“Non ce la faccio più, ma è più forte di me” questa è la prima frase pronunciata in terapia dalle persone che soffrono di Disturbo Ossessivo Compulsivo.
Annoverato tra i disturbi d’ansia, il DOC è caratterizzato da preoccupazioni non corrispondenti ad un dato di realtà, e riguardanti la perdita, il pericolo, la colpa (ossessioni) a cui segue il tentativo di estinguerle tramite comportamenti riparatori (compulsioni) in un circolo vizioso da cui la persona non riesce ad uscire, pur ritenendosi schiava della situazione.
“ Compito del terapeuta è quello di comprendere i modi di sofferenza di ogni singolo paziente e i motivi di determinati comportamenti che hanno portato la persona in quella specifica situazione. ”
Il DSM 5 (2014) definisce le ossessioni come pensieri, impulsi o immagini ricorrenti vissuti come intrusivi e indesiderati, che causano disagio e sofferenza marcati.
Solitamente le ossessioni non sono riconosciute come proprie.
Tra le più frequenti troviamo quelle riguardanti la paura del contagio, il dubbio o l’incertezza di aver compiuto alcune azioni, impulsi etero o auto-aggressivi (offendere gli altri o farmi del male anche se non intendo farlo), idee o immagini a sfondo sessuale, preoccupazioni o dubbi riguardanti le relazioni sentimentali.
Le compulsioni riguardano comportamenti o azioni mentali ripetitivi che il soggetto sente di dover mettere in atto, in accordo a certe regole, ed hanno l’obiettivo di ridurre l’ansia e il disagio causato dalle ossessioni.
Generalmente infatti le compulsioni sono seguite da una sensazione di sollievo dal disagio causato dalle ossessioni.

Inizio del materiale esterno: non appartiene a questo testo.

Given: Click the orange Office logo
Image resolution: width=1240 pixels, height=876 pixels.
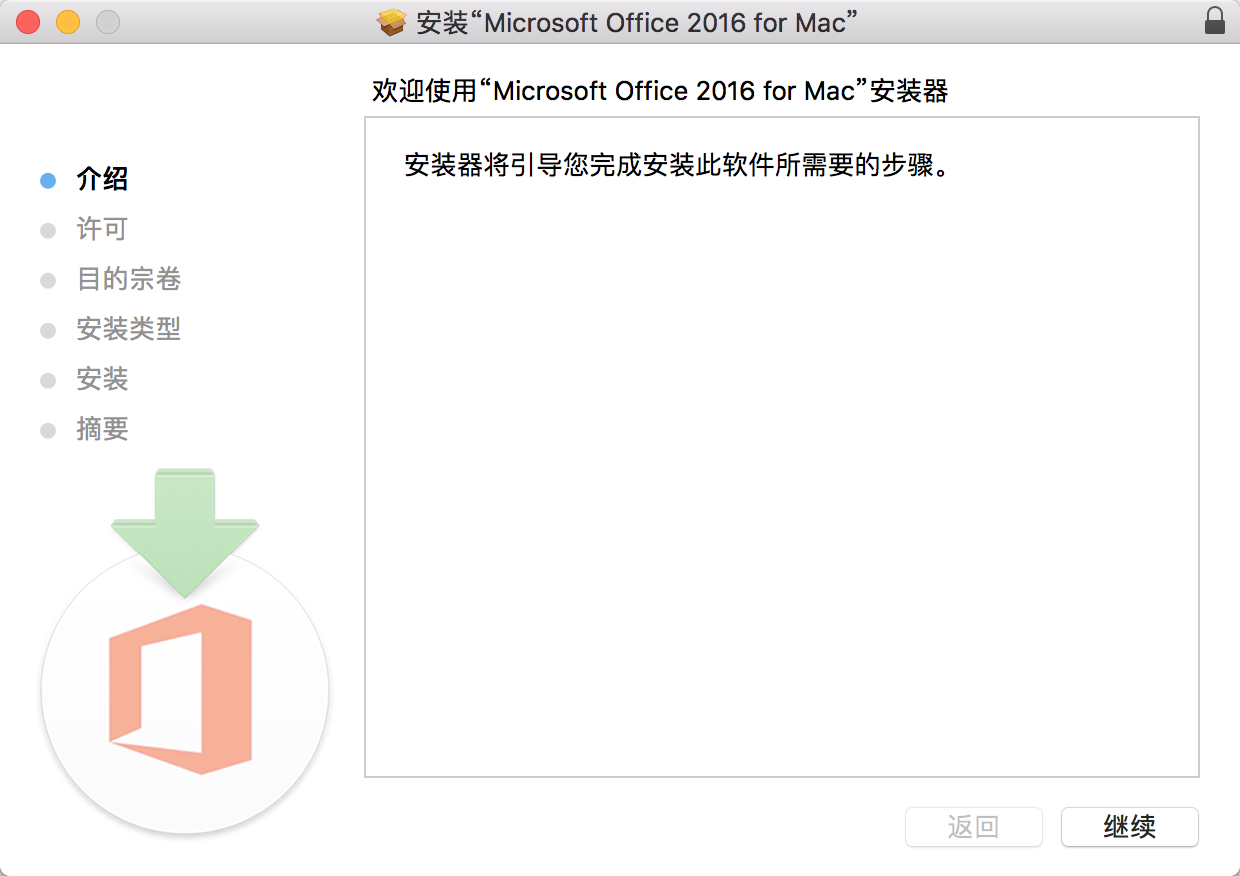Looking at the screenshot, I should (x=180, y=689).
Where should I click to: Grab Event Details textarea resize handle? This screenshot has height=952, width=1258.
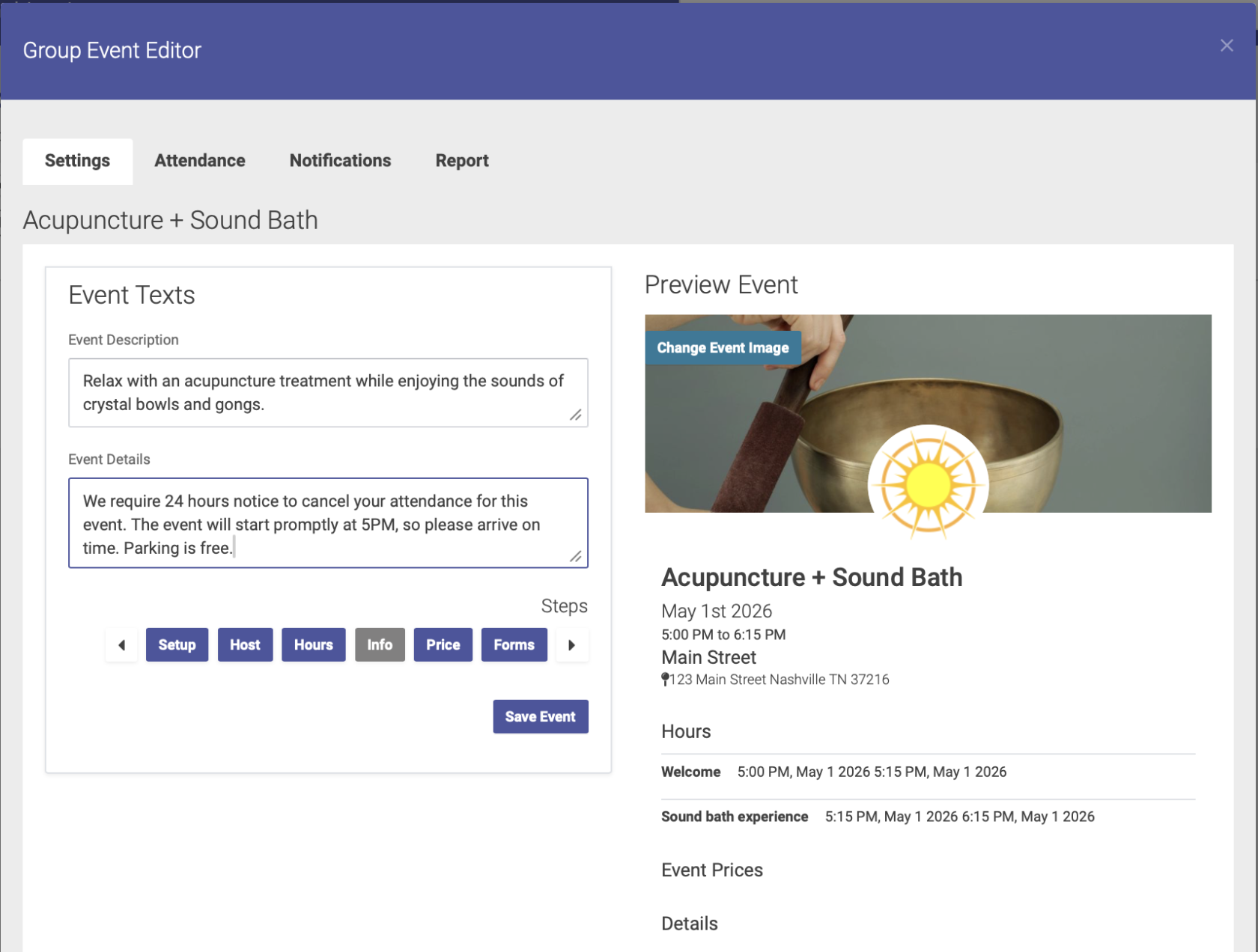pos(575,555)
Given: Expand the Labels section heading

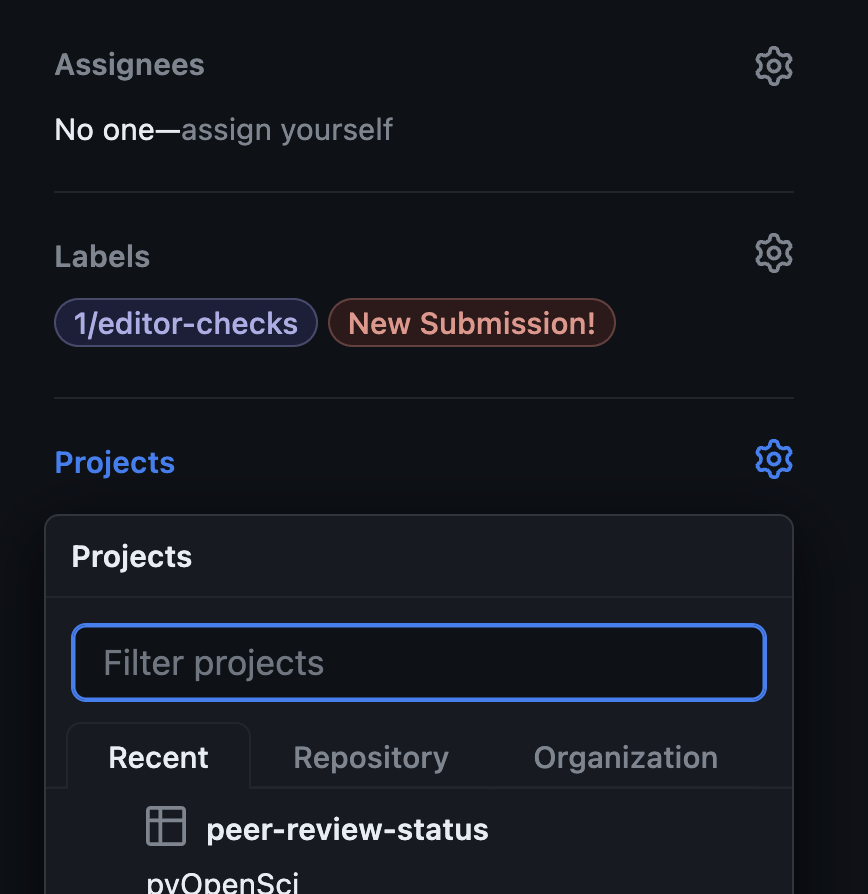Looking at the screenshot, I should click(102, 257).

Questa descrizione nosografico-descrittiva ascrive il soggetto all’interno di una categoria, mentre il compito del terapeuta è quello di comprendere i modi di sofferenza di ogni singolo paziente e i motivi di determinati comportamenti che hanno portato la persona in quella specifica situazione.
Le persone che sviluppano sintomi ossessivi sono tendenzialmente coloro che mantengono una stabilità personale attraverso un sistema di riferimento basato sull’Alterità, perlopiù rappresentata da un insieme di regole, ideali o valori impersonali o astratti.
Se l’esperienza che fa la persona è ogni volta configurata attraverso quell’insieme di riferimento impersonale, la sintomatologia emergerà in seguito alla mancata corrispondenza tra l’esperienza stessa e quello specifico set di riferimento.
Grazie alla psicoterapia è possibile declinare la sintomatologia nella specifica storia di vita del paziente e comprenderne i motivi della sofferenza.
Tramite la rifigurazione dell’esperienza il paziente avvertirà la propria condizione come modificabile e questo favorirà il lavoro verso la ricerca di un sentimento di fiducia nei confronti della propria esistenza e verso una nuova progettualità.